Instantly share code, notes, and snippets.

Embed
What would you like to do?
Use existing non-clustered index usage stats, and missing index stats, to generate clustered-index recommendations for heap tables
-------------------------------------------------------
------ Generate Clustered Index Recommendations -------
-------------------------------------------------------
-- Author: Eitan Blumin | https://www.eitanblumin.com
-------------------------------------------------------
-- Description:
-- ------------
-- This script finds all heap tables, and "guestimates" a clustered index recommendation for each.
-- The script implements the following algorithm:
--
-- 1. Look in index usage stats for the most "popular" non-clustered indexes which would be a good candidate as clustered index. If no such was found, then:
-- 2. Look in missing index stats for the most impactful index that has the highest number of INCLUDE columns. If no such was found, then:
-- 3. If there's any non-clustered index at all, get the first one created with the highest number of INCLUDE columns, give priority to UNIQUE indexes. If no such was found, then:
-- 4. Use the IDENTITY column in the table. If no such was found, then:
-- 5. Use the first date/time column in the table, give priority to columns with a default constraint. If no such was found, then:
-- 6. Check for any column statistics in the table and look for the column which is the most selective (most unique values). If no such was found, then:
-- 7. Bummer. I'm out of ideas. No recommendations are possible.

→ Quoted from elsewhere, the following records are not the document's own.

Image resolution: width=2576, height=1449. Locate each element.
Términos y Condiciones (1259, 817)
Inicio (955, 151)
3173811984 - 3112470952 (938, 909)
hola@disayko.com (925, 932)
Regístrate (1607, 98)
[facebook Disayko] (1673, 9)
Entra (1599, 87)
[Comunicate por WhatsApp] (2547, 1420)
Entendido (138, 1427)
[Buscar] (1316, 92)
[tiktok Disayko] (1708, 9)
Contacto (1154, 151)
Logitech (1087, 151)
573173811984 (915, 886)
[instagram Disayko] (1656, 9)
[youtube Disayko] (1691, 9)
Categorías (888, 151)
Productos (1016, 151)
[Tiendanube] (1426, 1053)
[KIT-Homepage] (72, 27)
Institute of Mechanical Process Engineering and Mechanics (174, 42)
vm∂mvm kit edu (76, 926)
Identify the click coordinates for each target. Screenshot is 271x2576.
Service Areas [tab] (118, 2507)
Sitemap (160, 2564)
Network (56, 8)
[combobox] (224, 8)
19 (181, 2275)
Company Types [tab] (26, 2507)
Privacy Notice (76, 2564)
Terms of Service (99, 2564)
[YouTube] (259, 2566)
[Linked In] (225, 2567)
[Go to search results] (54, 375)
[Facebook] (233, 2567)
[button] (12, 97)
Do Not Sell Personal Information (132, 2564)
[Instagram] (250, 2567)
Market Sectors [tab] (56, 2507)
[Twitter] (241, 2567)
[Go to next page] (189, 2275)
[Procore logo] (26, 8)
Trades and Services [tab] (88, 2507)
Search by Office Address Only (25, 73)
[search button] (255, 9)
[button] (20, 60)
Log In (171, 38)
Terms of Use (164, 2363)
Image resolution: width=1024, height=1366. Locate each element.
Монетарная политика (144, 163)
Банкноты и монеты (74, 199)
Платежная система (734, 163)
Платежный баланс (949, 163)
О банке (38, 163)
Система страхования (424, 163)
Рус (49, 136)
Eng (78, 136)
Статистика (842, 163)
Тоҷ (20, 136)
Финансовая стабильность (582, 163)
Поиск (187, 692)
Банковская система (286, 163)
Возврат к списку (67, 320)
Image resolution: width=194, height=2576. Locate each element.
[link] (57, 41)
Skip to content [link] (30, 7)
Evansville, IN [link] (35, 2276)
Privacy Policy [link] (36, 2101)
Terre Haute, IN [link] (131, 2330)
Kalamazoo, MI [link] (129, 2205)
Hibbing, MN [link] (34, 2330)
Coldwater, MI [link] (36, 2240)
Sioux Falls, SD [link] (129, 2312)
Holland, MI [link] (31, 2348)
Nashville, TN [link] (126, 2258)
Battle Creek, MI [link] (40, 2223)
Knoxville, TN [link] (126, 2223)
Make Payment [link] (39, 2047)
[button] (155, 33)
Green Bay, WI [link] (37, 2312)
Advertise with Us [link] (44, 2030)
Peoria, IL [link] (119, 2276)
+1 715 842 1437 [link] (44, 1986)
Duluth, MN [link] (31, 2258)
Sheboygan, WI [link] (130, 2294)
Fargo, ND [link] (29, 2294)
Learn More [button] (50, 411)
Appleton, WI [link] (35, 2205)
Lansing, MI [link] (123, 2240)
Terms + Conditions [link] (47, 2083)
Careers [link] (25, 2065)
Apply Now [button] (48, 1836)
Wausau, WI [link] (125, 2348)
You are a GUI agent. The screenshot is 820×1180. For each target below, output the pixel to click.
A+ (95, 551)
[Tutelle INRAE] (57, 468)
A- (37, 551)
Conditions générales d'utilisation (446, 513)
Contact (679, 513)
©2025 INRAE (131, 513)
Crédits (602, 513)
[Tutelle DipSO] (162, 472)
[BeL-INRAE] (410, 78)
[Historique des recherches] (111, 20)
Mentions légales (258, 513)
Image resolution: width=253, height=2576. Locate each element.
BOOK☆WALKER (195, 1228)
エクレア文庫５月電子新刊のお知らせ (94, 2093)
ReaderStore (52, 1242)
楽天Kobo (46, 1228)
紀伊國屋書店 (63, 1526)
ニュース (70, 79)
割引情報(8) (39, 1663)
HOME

-------------------------------------------------------
-- Change log:
-- ------------
-- 2020-02-19 Added support for Azure SQL DB, and added version-dependent check to ignore memory optimized tables
-- 2020-02-12 Changed prioritization a bit for the recommendations, added automatic generation of basic CREATE script
-- 2020-01-07 Added check of database Updateability, and moved around a few columns
-- 2019-12-29 Added checks for IDENTITY columns, and first DATE/TIME columns
-- 2019-12-23 First version
-------------------------------------------------------
-- Parameters:
-- ------------
DECLARE
@MinimumRowsInTable INT = 200000 -- Minimum number of rows in a table in order to check it
-------------------------------------------------------
SET TRANSACTION ISOLATION LEVEL READ UNCOMMITTED;
SET NOCOUNT, ARITHABORT, XACT_ABORT ON;
IF OBJECT_ID(N'tempdb..#temp_heap') IS NOT NULL DROP TABLE #temp_heap;
DECLARE @CMD NVARCHAR(MAX), @CurrDB SYSNAME, @CurrObjId INT, @CurrTable NVARCHAR(1000)
CREATE TABLE #temp_heap
(
[database_name] NVARCHAR(50),
table_name NVARCHAR(MAX),
full_table_name NVARCHAR(MAX),
num_of_rows INT NULL,
[object_id] INT,
candidate_index SYSNAME NULL,
candidate_columns_from_missing_index NVARCHAR(MAX) NULL,
identity_column SYSNAME NULL,
most_selective_column_from_stats SYSNAME NULL,
first_date_column SYSNAME NULL,
first_date_column_default NVARCHAR(MAX) NULL
);
SET @CMD = N'
INSERT INTO #temp_heap([database_name], [object_id], table_name, full_table_name, num_of_rows, candidate_index)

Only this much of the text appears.